Layer 2 - JavaScript (rich validation):
function validateEmail(executionContext) {
var formContext = executionContext.getFormContext();
var email = formContext.getAttribute("emailaddress1").getValue();
var regex = /^[^\s@]+@[^\s@]+\.[^\s@]+$/;
if (email && !regex.test(email)) {
formContext.getControl("emailaddress1").setNotification(
"Please enter a valid email address", "emailValidation");
} else {
formContext.getControl("emailaddress1").clearNotification("emailValidation");
}
}
Layer 3 - C# Plugin (server-side enforcement):
public void Execute(IServiceProvider serviceProvider)
{
var entity = (Entity)context.InputParameters["Target"];
if (entity.Contains("emailaddress1"))
{
var email = entity.GetAttributeValue<string>("emailaddress1");
if (!IsValidEmail(email))
{
throw new InvalidPluginExecutionException(
"Invalid email format. Please provide a valid email address.");
}
}
}Migration path from simple to complex:
1
Start with Business Rule
Implement requirement using visual designer, no code needed.
2
Identify limitations
Monitor user feedback, note scenarios where business rule falls short.
3
Add JavaScript for complex UI needs
Supplement business rule with JavaScript for advanced scenarios only.
4
Implement plugin when enforcement required
Only add plugin if validation must apply via API, imports, flows.

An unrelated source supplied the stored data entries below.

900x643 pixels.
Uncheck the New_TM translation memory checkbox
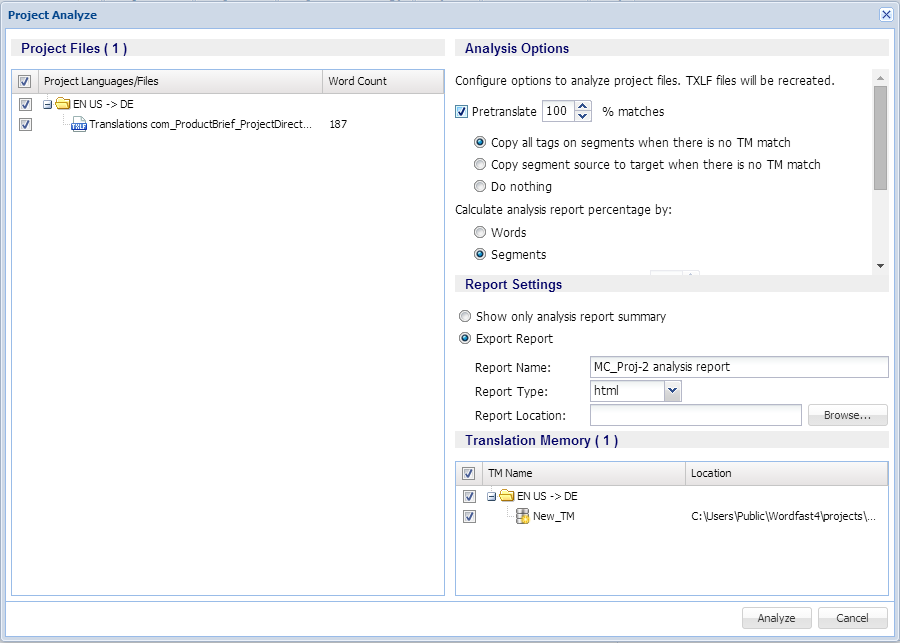(469, 516)
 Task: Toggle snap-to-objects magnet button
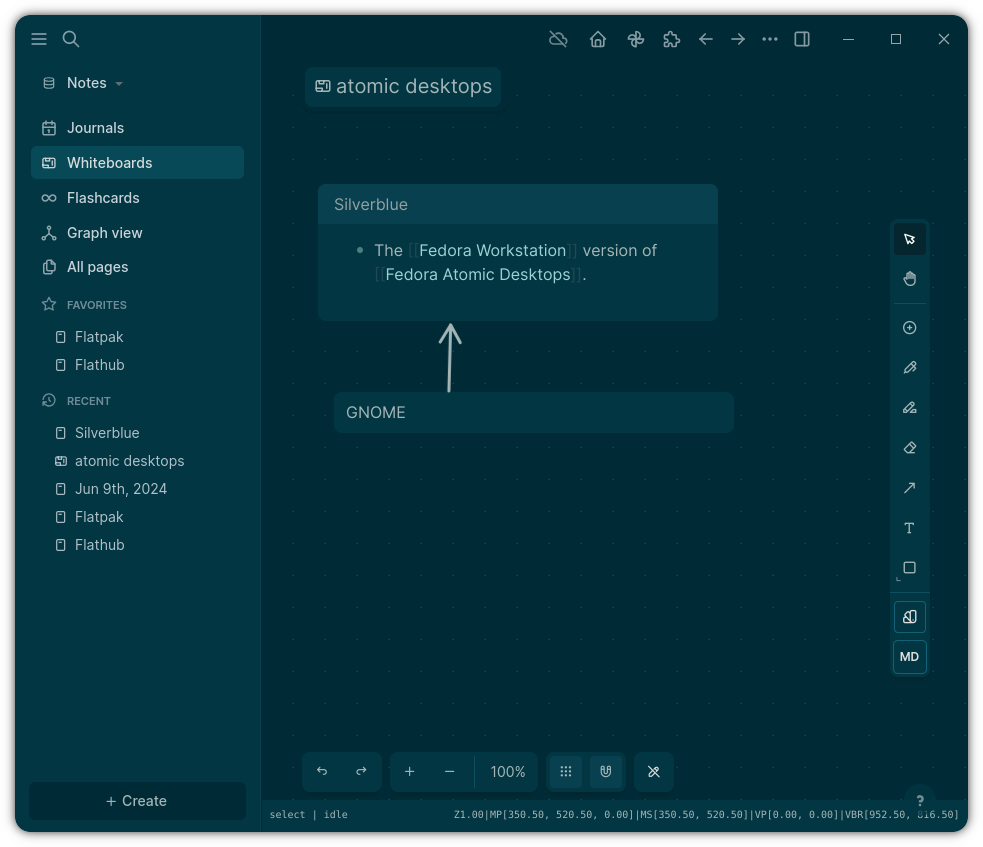(x=605, y=772)
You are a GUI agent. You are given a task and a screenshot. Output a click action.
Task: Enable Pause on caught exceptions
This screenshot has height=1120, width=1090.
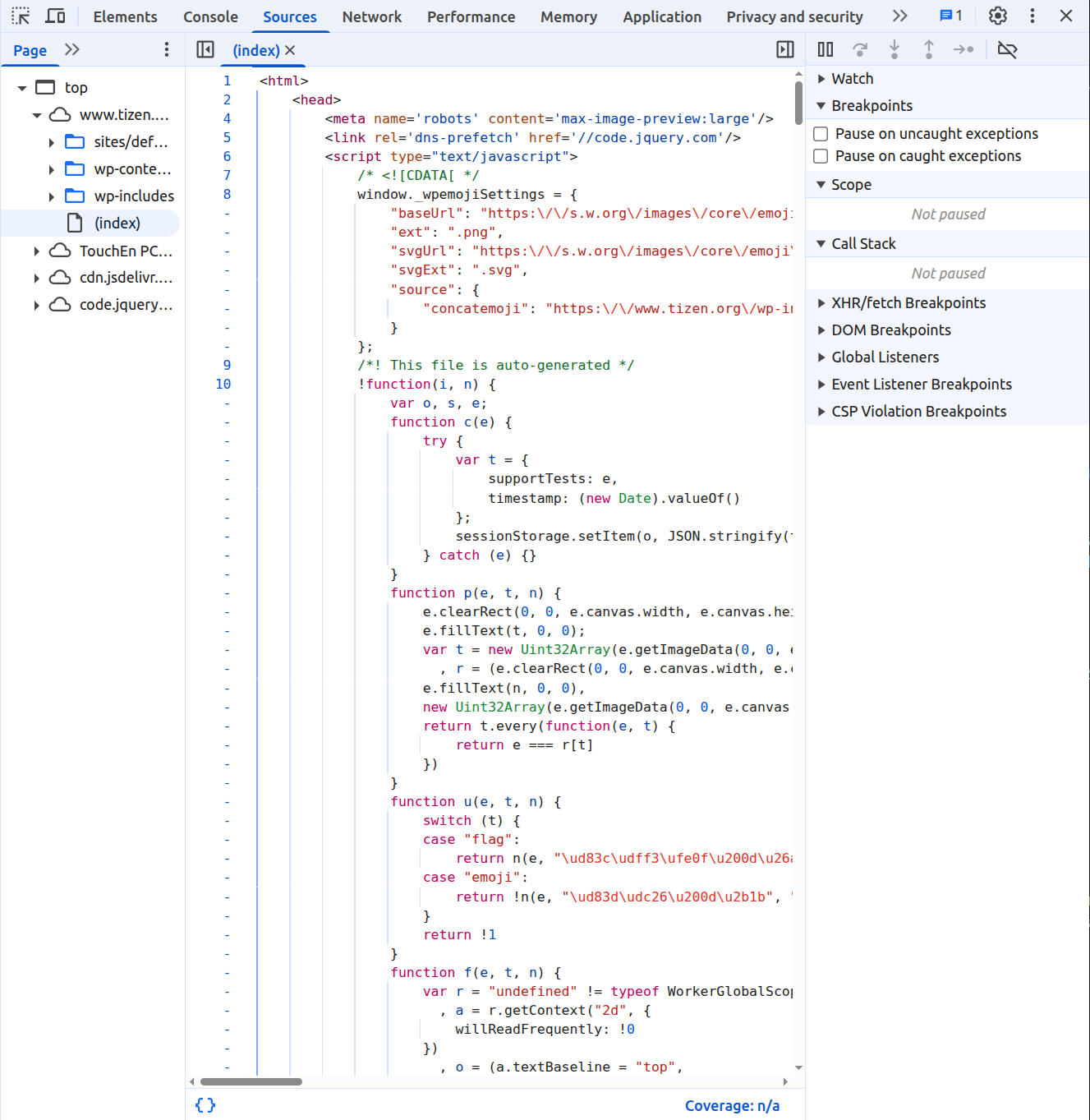(821, 156)
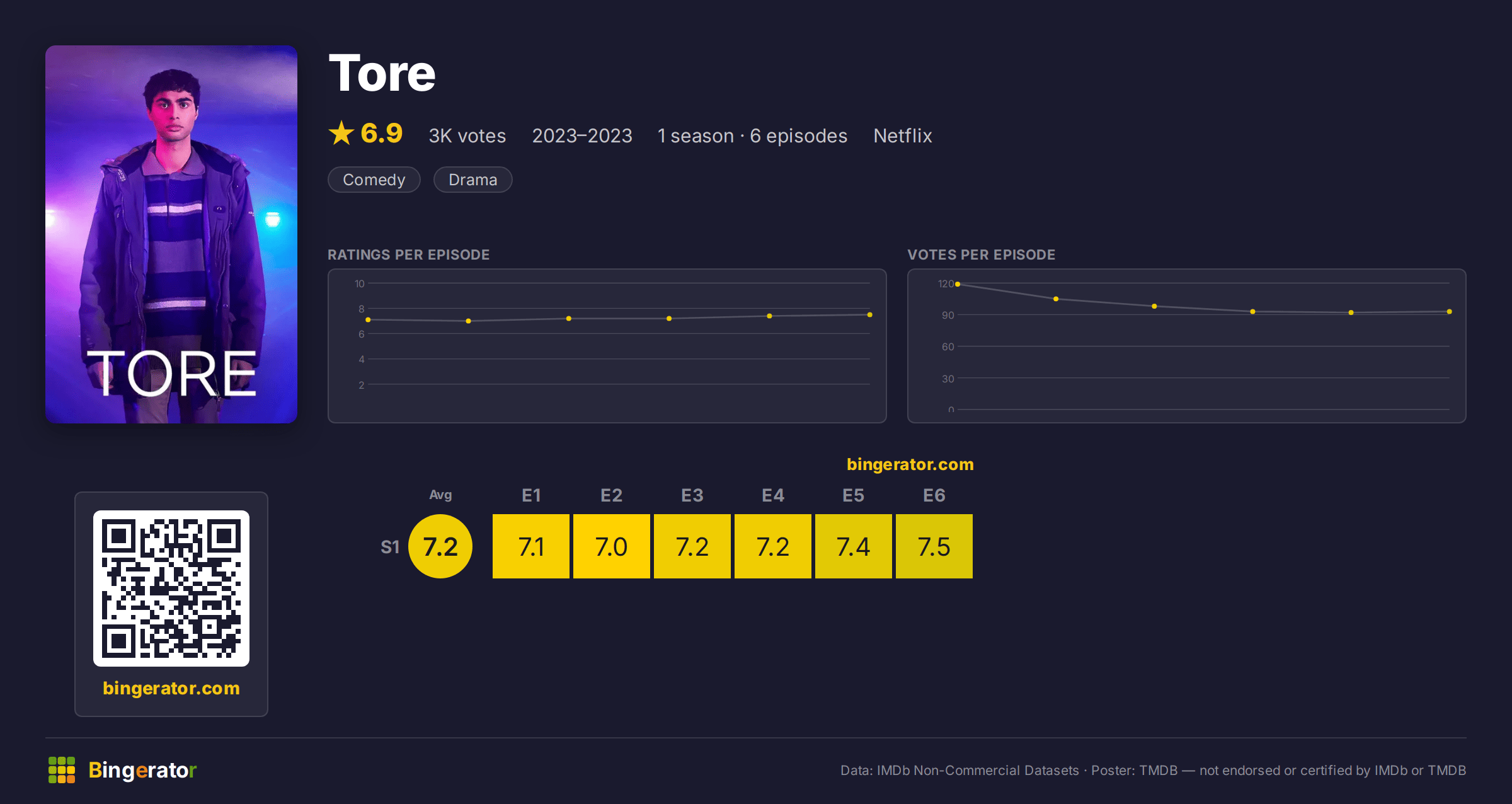This screenshot has height=804, width=1512.
Task: Click the S1 average 7.2 circle
Action: [440, 546]
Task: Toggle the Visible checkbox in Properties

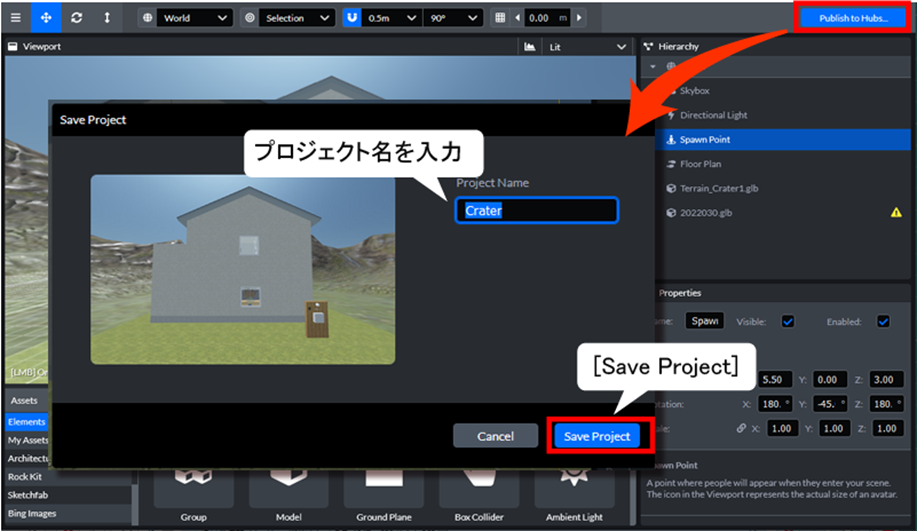Action: click(x=788, y=321)
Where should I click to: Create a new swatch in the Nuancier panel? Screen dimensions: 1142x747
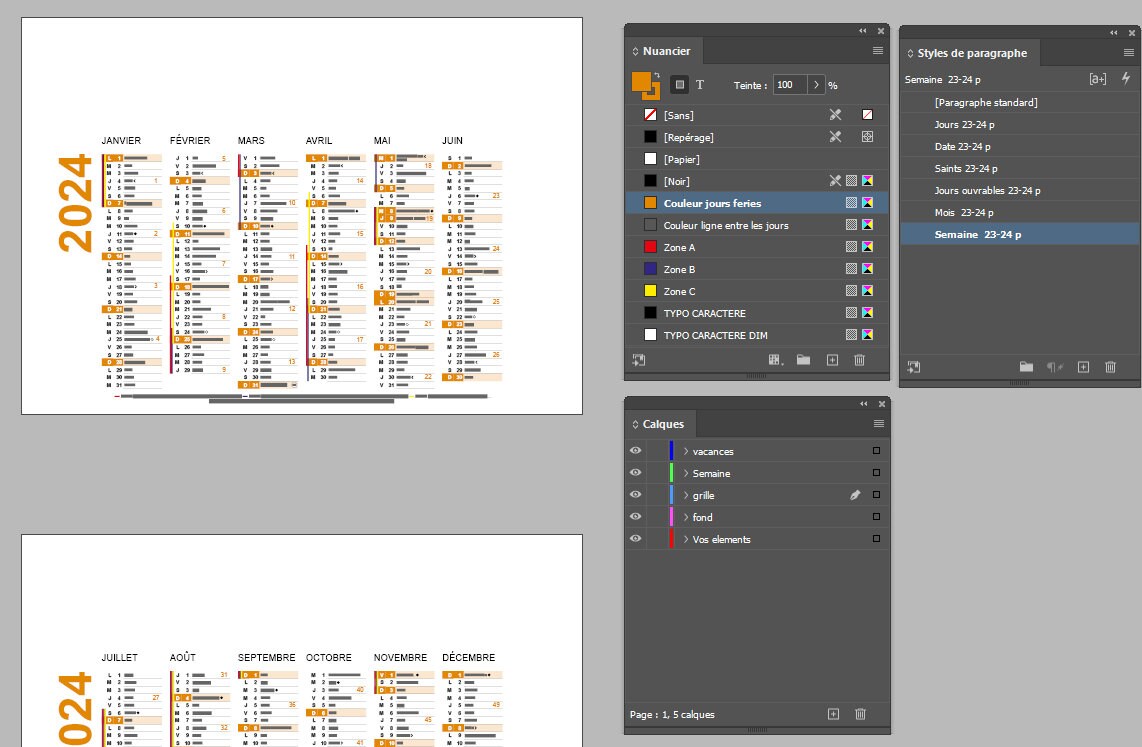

Common anti-patterns to avoid:
- Building plugin for simple field visibility (business rule sufficient)
- Using JavaScript for validation that must be enforced server-side (plugin required)
- Creating dozens of business rules when one JavaScript function would be clearer
- Synchronous plugins for operations that could be asynchronous
- Duplicating logic across business rules, JavaScript, and plugins
- Not documenting why specific approach was chosen
Decision checklist before implementation:
- Can business rule meet 80% of requirement? → Start there
- Is validation only needed in forms? → Avoid plugins
- Must logic execute via API/imports? → Plugin required
- Do you have JavaScript developers? → Consider for complex UI
- Do you have C# developers? → Enables plugin option
- What is long-term maintenance plan? → Influences complexity choice
Testing requirements by approach:
- Business Rules: Test in all supported browsers, verify on mobile apps, check all conditional branches
- JavaScript: Browser compatibility testing, console error checking, performance profiling, offline mode testing
- C# Plugins: Unit tests, integration tests, performance testing, profiler debugging, error scenario testing
The Microsoft client scripting documentation and plugin development guide provide comprehensive information on implementing form logic, best practices, and advanced patterns for building robust Dataverse solutions.